2.5 Laser scanning confocal microscopy

Infected and control explants were stained using FilmTracer LIVE DEAD® Biofilm Viability kit (Invitrogen, Carlsbad, CA) according to manufacturer’s instructions. After staining, specimens were gently washed 3 x in Hank’s balanced salt solution and transferred to glass slides. A coverslip with 1 mm spacer (Electron Microscopy Sciences, Hatfield, PA) was then applied and specimens were imaged on an Olympus Fluoview 1000 BX2 (Olympus America Corporation, Center Valley, PA) using a 60 x oil immersion objective. Images were captured and processed using Fluoview software (Olympus America Corporation, Center Valley, PA).

2.6 Immunohistochemistry

Explants which had been infected for 72 h were rinsed once in HBSS (Invitrogen, Carlsbad, CA). A concentrated solution of purified human IgG (75 μg, Sigma, St. Louis, MO) was then applied for 30 min to block non-specific antibody binding by S. aureus protein A. Next anti-PNAG goat serum (1:100 dilution in HBSS, a kind gift of G. Pier, Harvard Medical School, Boston, MA) or normal goat serum (1:100 dilution in HBSS, Sigma, St.
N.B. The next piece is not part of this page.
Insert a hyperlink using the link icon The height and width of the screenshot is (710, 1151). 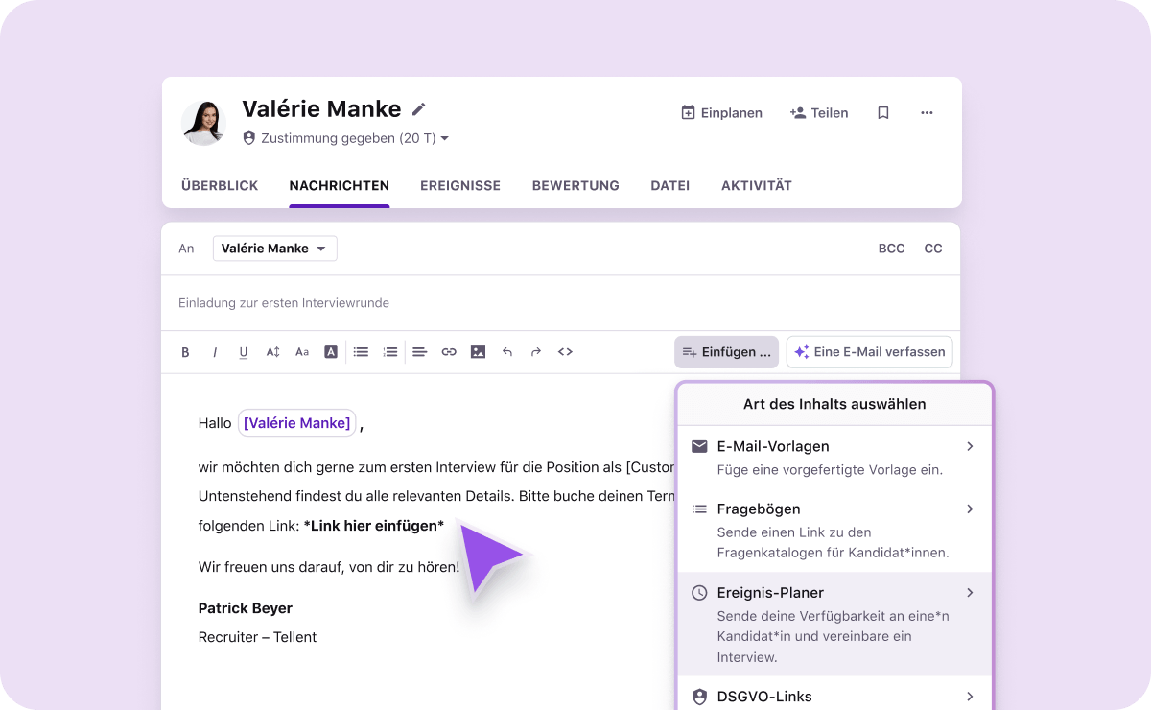pos(449,352)
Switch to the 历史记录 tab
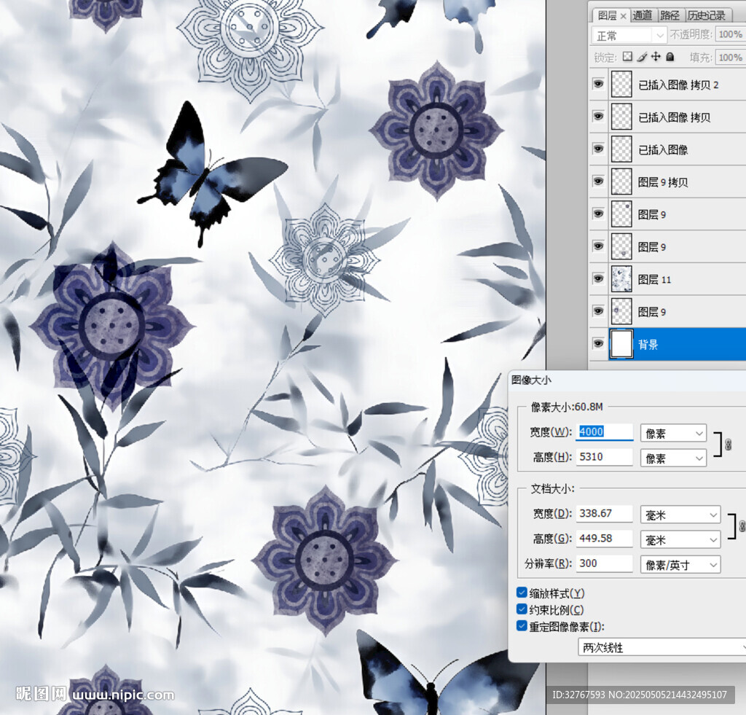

Louis, MO) was applied and allowed to incubate at RT for 2 h. Following incubation, antibodies were removed by pipetting and explants were soaked in 1 mL fresh HBSS for 5 min. Donkey anti-goat Alexa Fluor® 488 (1:250 dilution in HBSS, Invitrogen, Carlsbad, CA) was then applied and explants were incubated for 1 h at RT, protected from light. Hoechst dye (1:5000 dilution in HBSS, Invitrogen, Carlsbad, CA) was then applied and incubated for 15 min at RT, protected from light. Explants soaked in fresh HBSS for 5 min, then were washed 2 more times in HBSS and then mounted on glass slides and cover-slipped using a 1 mm coverwell imaging chamber (Electron Microscopy Sciences, Hatfield, PA). Specimens were imaged on an Olympus Fluoview 1000 BX2 (Olympus America Corporation, Center Valley, PA) using a 60x oil immersion objective. Images were captured (with a 3 x zoom) and processed using Fluoview software (Olympus America Corporation, Center Valley, PA).

2.7 Anti-biofilm efficacy of Peridex (0.12% CHG)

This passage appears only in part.